Samantha Stosur admits she choked to send China's Zheng Jie through
Zheng was never going to be a pushover. Once ranked 15 in the world with four career singles titles to her name, she has slipped to 40 but had the measure of Stosur in the first set.
- Agence France-Presse
- Updated: January 16, 2013 02:55 pm IST
Australian world number nine Samantha Stosur's horror run at her home Grand Slam continued Wednesday, and she admitted she choked in the final set to hand victory to China's Zheng Jie.
The 2011 US Open champion has never ventured beyond the fourth round in 11 visits to Melbourne Park and she threw away the last five games in a nervy and hard-fought second round clash.
Stosur, who suffered first-round flops at WTA events in Brisbane and Sydney this year, was leading 5-2 in the third but collapsed in front of her home fans and double-faulted to give Zheng victory 6-4, 1-6, 7-5.
"Whatever word you want to put on it, at 5-2 up in the third, double break probably is a bit of a choke, yeah," she said, adding that she was gutted.
"Obviously it's a pretty hard one to take when you get yourself well and truly into a winning position, playing really quite well.
"Then all of a sudden you get to 5-2 and you lose five games straight. It's kind of hard to say much about it right now, to be honest."
Zheng was never going to be a pushover -- she beat Stosur in Sydney last week.
Once ranked 15 in the world with four career singles titles to her name, she has slipped to 40 but had the measure of the Australian in the first set.

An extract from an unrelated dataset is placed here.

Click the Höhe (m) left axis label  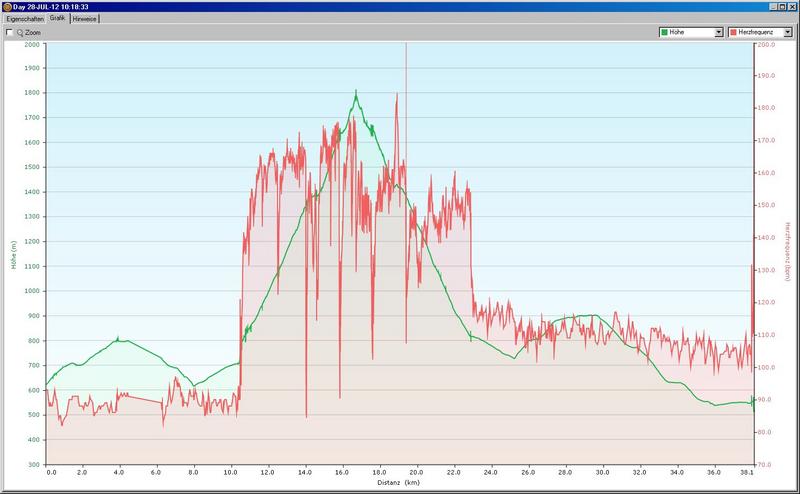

Coached by husband Zhang Yu, she executed her favourite backhand shot with precision to rattle the Australian who has long struggled in front of her home crowd.
The first set went with serve until Zheng got the crucial break in the seventh game. Stosur immediately broke back but got broken once again to put the Chinese 5-4 in front and set up a nerve-tingling final game.
Stosur saved seven set points, including one rally of 28 shots, in a game that lasted more than 12 minutes before she sent an easy overhead volley long to hand Zheng the set in 54 minutes.
But cheered on by a boisterous crowd on Rod Laver Arena, Stosur came out for the second set fired up and broke Zheng in the fourth game en route to levelling the match.
Now in her rhythm, Stosur got an early break in the third but Zheng refused to wilt and under pressure, it was the Australian who caved in meekly to miss out on a third round clash with 18th seeded German Julia Goerges.
Stosur admitted her problem was mental, not physical.
"Oh, I think it's 100 percent (mental)," she said. "I think that's what it was. I got tight and then you start missing some balls. You probably think a little bit too much.
"You do it over and over and over again, and then you start not wanting to miss rather than wanting to, you know, make the winner. Instead, it's 'I don't want to make the error'."
Zheng admitted she was amazed she was able to come back in the third.
"I was thinking first time I played on center court is 2006. I thinking, how many times I can play this court? I need to keep fighting and enjoy the match.
"Yeah, (it was) just too simple. It's amazing I can come back."